For Houston A. Baker, the notion that the Harlem Renaissance ceased to exist towards the end of the 1900s or failed to achieve its ambitions is a myth that must be remedied. Rooting the start of this falsehood in the 1960s when black nationalists and artists “castigated the Harlem Renaissance as a bourgeois, individualistic, narcissistic movement” that was working “under the commands of white patronage,” Baker makes it clear that the Black Arts have their own debts to mainstream, white patronage that seems to invalidate much of this “generational angst” that began in the 60s.

Moving forward, Baker goes on to note that the increase in reading and research technologies over the last century has enabled one to understand and view the Harlem Renaissance from a multitude of perspectives, ultimately enabling our modern day critique of the Harlem Renaissance to have “segued into a global project.” For Baker, the Harlem Renaissance is a movement that possesses many intersections and influences, such as gender, geopolitical politics, diaspora, sexuality, psychology, and sociology.  In this way, Baker concludes with the notion that we must plan to “commence with a newly conceptualized Harlem Renaissance” that encompasses a wide range of studies and acknowledges the movement’s ability to transcend time and place. Because one can view the Harlem Renaissance through a seemingly limitless number of lenses, this movement stands to last the test of time.

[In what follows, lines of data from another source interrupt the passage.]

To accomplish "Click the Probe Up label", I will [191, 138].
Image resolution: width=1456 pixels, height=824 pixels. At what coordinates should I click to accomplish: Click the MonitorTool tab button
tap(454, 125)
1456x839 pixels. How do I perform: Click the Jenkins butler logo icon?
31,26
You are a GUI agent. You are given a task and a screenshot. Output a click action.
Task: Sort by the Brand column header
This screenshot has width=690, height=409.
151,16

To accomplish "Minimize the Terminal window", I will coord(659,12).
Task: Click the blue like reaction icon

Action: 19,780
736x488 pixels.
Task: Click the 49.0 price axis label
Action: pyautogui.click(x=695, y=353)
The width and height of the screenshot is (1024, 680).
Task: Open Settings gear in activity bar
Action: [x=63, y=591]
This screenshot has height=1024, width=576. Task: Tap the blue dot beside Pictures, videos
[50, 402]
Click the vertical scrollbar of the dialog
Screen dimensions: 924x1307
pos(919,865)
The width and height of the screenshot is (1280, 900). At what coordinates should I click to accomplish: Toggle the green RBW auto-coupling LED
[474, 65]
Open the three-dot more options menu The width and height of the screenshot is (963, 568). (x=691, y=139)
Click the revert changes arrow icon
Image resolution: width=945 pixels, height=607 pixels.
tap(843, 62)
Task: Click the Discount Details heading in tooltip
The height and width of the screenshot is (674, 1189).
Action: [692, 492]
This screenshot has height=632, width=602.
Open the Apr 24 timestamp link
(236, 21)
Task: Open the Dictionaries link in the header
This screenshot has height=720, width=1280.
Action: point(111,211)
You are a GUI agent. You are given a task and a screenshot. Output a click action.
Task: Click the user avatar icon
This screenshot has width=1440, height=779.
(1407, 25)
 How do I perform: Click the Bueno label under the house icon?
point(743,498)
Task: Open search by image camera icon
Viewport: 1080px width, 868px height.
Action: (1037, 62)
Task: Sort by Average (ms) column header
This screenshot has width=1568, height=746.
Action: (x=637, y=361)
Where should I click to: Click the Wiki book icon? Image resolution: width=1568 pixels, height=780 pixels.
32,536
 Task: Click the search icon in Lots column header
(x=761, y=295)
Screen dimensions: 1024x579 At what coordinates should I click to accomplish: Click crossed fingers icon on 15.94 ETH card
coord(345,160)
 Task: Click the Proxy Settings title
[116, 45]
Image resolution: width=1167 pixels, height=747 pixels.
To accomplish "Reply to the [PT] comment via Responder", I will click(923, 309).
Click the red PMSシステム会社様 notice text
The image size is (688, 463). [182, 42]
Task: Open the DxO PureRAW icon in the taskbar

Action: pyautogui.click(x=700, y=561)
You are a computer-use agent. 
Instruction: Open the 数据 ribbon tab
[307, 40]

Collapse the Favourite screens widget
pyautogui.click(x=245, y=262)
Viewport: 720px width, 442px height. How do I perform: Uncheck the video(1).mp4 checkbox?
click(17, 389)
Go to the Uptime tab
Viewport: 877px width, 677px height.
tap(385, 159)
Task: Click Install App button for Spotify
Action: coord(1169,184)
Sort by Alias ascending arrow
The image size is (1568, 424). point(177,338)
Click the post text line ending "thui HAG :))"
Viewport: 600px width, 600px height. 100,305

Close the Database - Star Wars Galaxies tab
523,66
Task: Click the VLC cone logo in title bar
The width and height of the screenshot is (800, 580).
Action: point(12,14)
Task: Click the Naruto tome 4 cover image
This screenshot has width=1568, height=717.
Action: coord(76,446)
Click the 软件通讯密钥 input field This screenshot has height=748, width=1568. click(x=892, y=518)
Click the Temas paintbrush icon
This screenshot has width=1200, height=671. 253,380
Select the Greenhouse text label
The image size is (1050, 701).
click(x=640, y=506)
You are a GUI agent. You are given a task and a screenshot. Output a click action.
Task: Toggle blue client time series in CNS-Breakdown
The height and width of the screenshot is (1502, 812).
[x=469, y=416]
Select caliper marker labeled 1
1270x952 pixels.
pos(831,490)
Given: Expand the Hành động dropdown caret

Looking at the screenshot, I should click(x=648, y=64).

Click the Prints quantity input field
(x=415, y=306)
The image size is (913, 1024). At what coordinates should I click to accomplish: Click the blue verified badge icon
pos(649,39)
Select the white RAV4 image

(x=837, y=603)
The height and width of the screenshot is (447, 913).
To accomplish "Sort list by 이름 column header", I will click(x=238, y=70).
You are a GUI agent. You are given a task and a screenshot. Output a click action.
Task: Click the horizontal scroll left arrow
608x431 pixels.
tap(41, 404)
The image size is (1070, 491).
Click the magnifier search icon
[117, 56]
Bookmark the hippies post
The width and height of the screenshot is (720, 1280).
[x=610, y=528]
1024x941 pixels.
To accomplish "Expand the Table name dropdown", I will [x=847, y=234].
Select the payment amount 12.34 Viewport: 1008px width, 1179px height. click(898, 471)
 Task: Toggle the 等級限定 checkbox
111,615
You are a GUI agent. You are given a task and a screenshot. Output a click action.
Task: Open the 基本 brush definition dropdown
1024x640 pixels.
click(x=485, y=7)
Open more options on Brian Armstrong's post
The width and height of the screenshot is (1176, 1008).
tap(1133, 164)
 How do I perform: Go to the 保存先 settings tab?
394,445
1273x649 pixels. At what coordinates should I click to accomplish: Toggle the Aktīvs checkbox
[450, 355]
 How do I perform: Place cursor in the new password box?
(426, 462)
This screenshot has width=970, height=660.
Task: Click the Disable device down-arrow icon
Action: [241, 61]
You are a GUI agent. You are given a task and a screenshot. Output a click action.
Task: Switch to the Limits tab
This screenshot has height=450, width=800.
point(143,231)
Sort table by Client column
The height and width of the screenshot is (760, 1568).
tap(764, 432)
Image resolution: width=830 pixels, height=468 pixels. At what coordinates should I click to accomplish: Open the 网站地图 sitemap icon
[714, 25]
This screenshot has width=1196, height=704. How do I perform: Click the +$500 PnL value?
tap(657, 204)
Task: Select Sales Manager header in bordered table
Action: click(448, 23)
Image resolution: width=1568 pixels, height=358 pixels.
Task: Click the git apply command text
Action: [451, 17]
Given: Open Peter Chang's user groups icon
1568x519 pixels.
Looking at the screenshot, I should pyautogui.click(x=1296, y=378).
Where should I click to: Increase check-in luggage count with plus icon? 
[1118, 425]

Question To McKible and Churchill:

While your Introduction focuses heavily on the difficulty of locating the Harlem Renaissance within a specific time or space and discusses the ways in which the term “Harlem Renaissance” might be too narrow to encompass the movement which it represents, I found your comment on “the centrality of magazines to modernism” to be quite interesting. In his interview, Houston A. Baker noted the importance of present technology in giving people a greater understanding of the Harlem Renaissance and the ways in which tools, such as the internet, can allow one to view the renaissance and its notable figures through a variety of lenses. For this reason, do you think that the notion that magazines are central to modernism is a statement that is more apt for the earlier years of the Harlem Renaissance or one that stills applies today? In what ways do you think technology has or has not shaped modernism and people’s engagement with this topic?


  •   Charlotte Hayden
    November 17th, 2017 at 3:23 pm

    I really like your question, especially because it has two parts that are intertwined: how do magazines advance our understanding of the conversations occurring in the Harlem Renaissance, AND how do we understand that exchange of written opinions both in its original format, printed and potentially limited by purchasing the magazine or having a subscription to it, and also in the age of internet, where we have access to periodicals that Harlem Renaissance contemporaries may not have had? Are those pre- and post-internet perspectives necessarily separate?

  •   Professor Seiler
    November 21st, 2017 at 2:57 am

    Megan–I’m with Charlotte in appreciating your attention to Baker’s thinking about magazine culture and circulation. I wonder if your final anthology might take up Baker’s call for interdisciplinary approaches to HR/modernism?